The county has about $300,000 to work with in the trail-planning task — $100,000 from Great Outdoors Colorado (GoCo) and $200,000 from the Open Space & Trails (OS&T) itself.
A statement on the county’s website declared that the next step in the process will be “selection of ecological and engineering consultants to help plan options for routing the trail.”
Further input from the public, the web site statement continued, would be sought in open-house gatherings next summer, and the entire planning process leading to proposals for specific routes is expected to take up to two years.
In the wake of the first round of “kick-off” meetings, as the open houses were called, OS&T officials are working through responses to a survey that asked respondents to write down their thoughts on what the trail planning effort should take into account.
The answers indicated that area residents want the county to consider everything from wildlife preservation to talks by experts with local homeowners’ associations, and a whole lot more.
In the survey the county asked several questions, seeking respondents’ ideas about certain aspects of the broader project.
These included:
• How planners could best go about seeking community input;
• What kinds of information should be incorporated into the final “decision matrix” that will be used to come up with proposed routes;
• Which “elements” that “make the Crystal Valley special” need to be preserved, managed and maintained in light of the proposed trail; and
• “What would make the Carbondale to Crested Butte Trail a success?”

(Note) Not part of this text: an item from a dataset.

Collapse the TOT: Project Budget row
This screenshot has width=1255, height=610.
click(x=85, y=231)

According to survey results uploaded onto the county’s Open Space & Trails web site (www.pitkinostprojects.com), the questions generated about 20 answers apiece, as of Jan. 19. The survey questions have been left up on the website, and answers by respondents will be recorded and tallied until Feb. 24.
Questions & Answers
In their answers, respondents dealt with a wide range of topics, such as one demand that the process be modified to include “a series of presentation from wildlife experts, not just local ‘know-it-alls,’” and that the presentations not be in an “open house” format but be built around factual statements by the experts that citizens could then respond to.

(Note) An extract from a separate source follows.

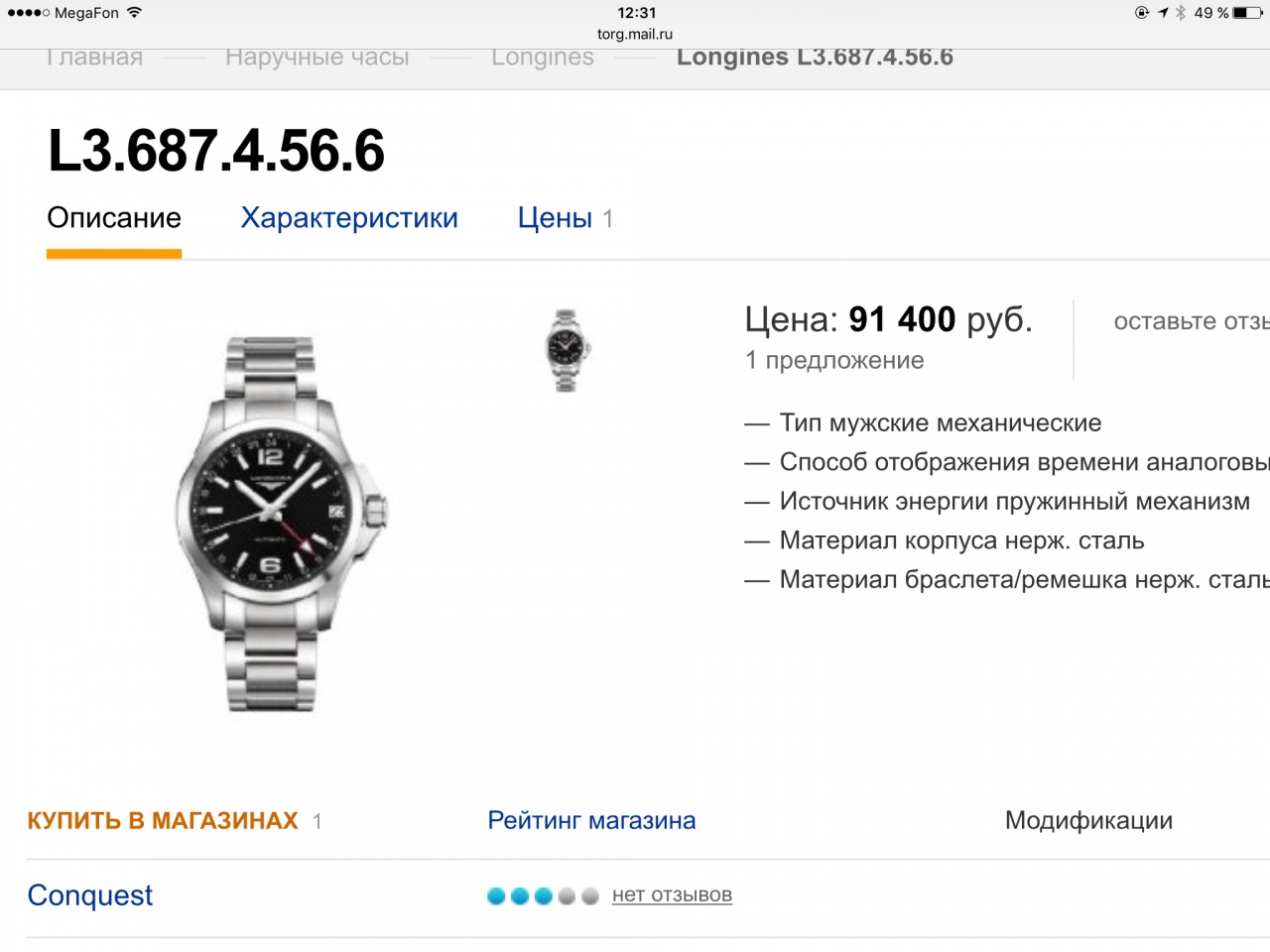Viewport: 1270px width, 952px height.
Task: Tap the battery icon in status bar
Action: tap(1248, 13)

One of those experts, another respondent wrote, could be Betsy Jacobson, the Colorado Department of Transportation’s manager of trails and other concerns, who could talk about the impact of trails construction on other towns and regions around the state.
One respondent seemed to consider the public-input effort for a trail of this length (approximately 83 miles, according to Pitkin County) as “a major outreach challenge” that would be all but impossible to accomplish meaningfully, due to the diversity of communities and distances involved.
Instead, the respondent suggested, the county should tackle the public outreach by using videos instead of meetings in public venues.
Many of those who submitted answers, though, seemed to think the trail can be built, though there was a broad array of ideas concerning how that should be done.
One answer insisted that wildlife impacts be the primary concern for the trail planners, especially impacts on the ailing Bighorn sheep population that lives in the area of Avalanche Creek and Filoha Meadows, a few miles north of Redstone.
Another suggested the planners avoid the heavily traveled Highway 133 pass route used by vehicular traffic, and find a way to use the old McClure Pass Road that is still visible just to the north of the newer one.
That route, the respondent wrote, “has a gentle grade, great views, and no right of way issues,” at least as far as the route over into the North Fork Valley is concerned.
From Carbondale to near the Highway 133 turnoff to Marble, several said the trail should be built in the highway right of way, perhaps on widened shoulders on both sides of the roadway.
And one suggestion was to route the trail through Marble and over the Schofield Pass (10,707-foot elevation) to Crested Butte, perhaps including construction of a paved, one-lane trail “on especially steep segments.”
The entire array of answers to the survey question, currently numbering about 180 but likely to increase over the course of the next couple of weeks, can be read at the OS&T website.